● A block of data
──────────

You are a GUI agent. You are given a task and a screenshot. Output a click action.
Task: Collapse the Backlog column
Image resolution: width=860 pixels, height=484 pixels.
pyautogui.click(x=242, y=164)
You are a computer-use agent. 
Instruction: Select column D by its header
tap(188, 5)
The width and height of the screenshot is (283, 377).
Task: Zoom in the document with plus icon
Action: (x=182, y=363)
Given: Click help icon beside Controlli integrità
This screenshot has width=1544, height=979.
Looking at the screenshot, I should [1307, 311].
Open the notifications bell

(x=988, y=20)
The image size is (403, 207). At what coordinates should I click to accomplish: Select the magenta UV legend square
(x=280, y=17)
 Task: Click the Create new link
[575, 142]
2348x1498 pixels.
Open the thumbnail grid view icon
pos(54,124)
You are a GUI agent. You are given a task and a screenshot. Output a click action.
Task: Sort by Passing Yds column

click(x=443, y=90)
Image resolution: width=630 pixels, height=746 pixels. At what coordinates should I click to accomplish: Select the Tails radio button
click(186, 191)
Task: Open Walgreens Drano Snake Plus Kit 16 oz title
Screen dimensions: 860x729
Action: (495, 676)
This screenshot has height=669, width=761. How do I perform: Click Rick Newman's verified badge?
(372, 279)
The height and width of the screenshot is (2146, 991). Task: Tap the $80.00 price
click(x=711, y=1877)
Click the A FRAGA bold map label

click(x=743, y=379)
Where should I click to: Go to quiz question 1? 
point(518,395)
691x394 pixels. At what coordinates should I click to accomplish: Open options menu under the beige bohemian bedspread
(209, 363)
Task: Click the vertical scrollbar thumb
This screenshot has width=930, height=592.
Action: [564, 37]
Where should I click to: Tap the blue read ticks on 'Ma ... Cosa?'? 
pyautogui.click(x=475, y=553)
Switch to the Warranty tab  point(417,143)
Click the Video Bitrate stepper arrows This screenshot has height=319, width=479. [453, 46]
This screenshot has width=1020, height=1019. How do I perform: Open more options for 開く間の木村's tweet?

──────────

Convert the material above into a JSON list of strings, with one string for each line and the blank lines left out.

[
  "You are a GUI agent. You are given a task and a screenshot. Output a click action.",
  "Task: Collapse the Backlog column",
  "Image resolution: width=860 pixels, height=484 pixels.",
  "pyautogui.click(x=242, y=164)",
  "You are a computer-use agent. ",
  "Instruction: Select column D by its header",
  "tap(188, 5)",
  "The width and height of the screenshot is (283, 377).",
  "Task: Zoom in the document with plus icon",
  "Action: (x=182, y=363)",
  "Given: Click help icon beside Controlli integrità",
  "This screenshot has width=1544, height=979.",
  "Looking at the screenshot, I should [1307, 311].",
  "Open the notifications bell",
  "(x=988, y=20)",
  "The image size is (403, 207). At what coordinates should I click to accomplish: Select the magenta UV legend square",
  "(x=280, y=17)",
  " Task: Click the Create new link",
  "[575, 142]",
  "2348x1498 pixels.",
  "Open the thumbnail grid view icon",
  "pos(54,124)",
  "You are a GUI agent. You are given a task and a screenshot. Output a click action.",
  "Task: Sort by Passing Yds column",
  "click(x=443, y=90)",
  "Image resolution: width=630 pixels, height=746 pixels. At what coordinates should I click to accomplish: Select the Tails radio button",
  "click(186, 191)",
  "Task: Open Walgreens Drano Snake Plus Kit 16 oz title",
  "Screen dimensions: 860x729",
  "Action: (495, 676)",
  "This screenshot has height=669, width=761. How do I perform: Click Rick Newman's verified badge?",
  "(372, 279)",
  "The height and width of the screenshot is (2146, 991). Task: Tap the $80.00 price",
  "click(x=711, y=1877)",
  "Click the A FRAGA bold map label",
  "click(x=743, y=379)",
  "Where should I click to: Go to quiz question 1? ",
  "point(518,395)",
  "691x394 pixels. At what coordinates should I click to accomplish: Open options menu under the beige bohemian bedspread",
  "(209, 363)",
  "Task: Click the vertical scrollbar thumb",
  "This screenshot has width=930, height=592.",
  "Action: [564, 37]",
  "Where should I click to: Tap the blue read ticks on 'Ma ... Cosa?'? ",
  "pyautogui.click(x=475, y=553)",
  "Switch to the Warranty tab  point(417,143)",
  "Click the Video Bitrate stepper arrows This screenshot has height=319, width=479. [453, 46]",
  "This screenshot has width=1020, height=1019. How do I perform: Open more options for 開く間の木村's tweet?"
]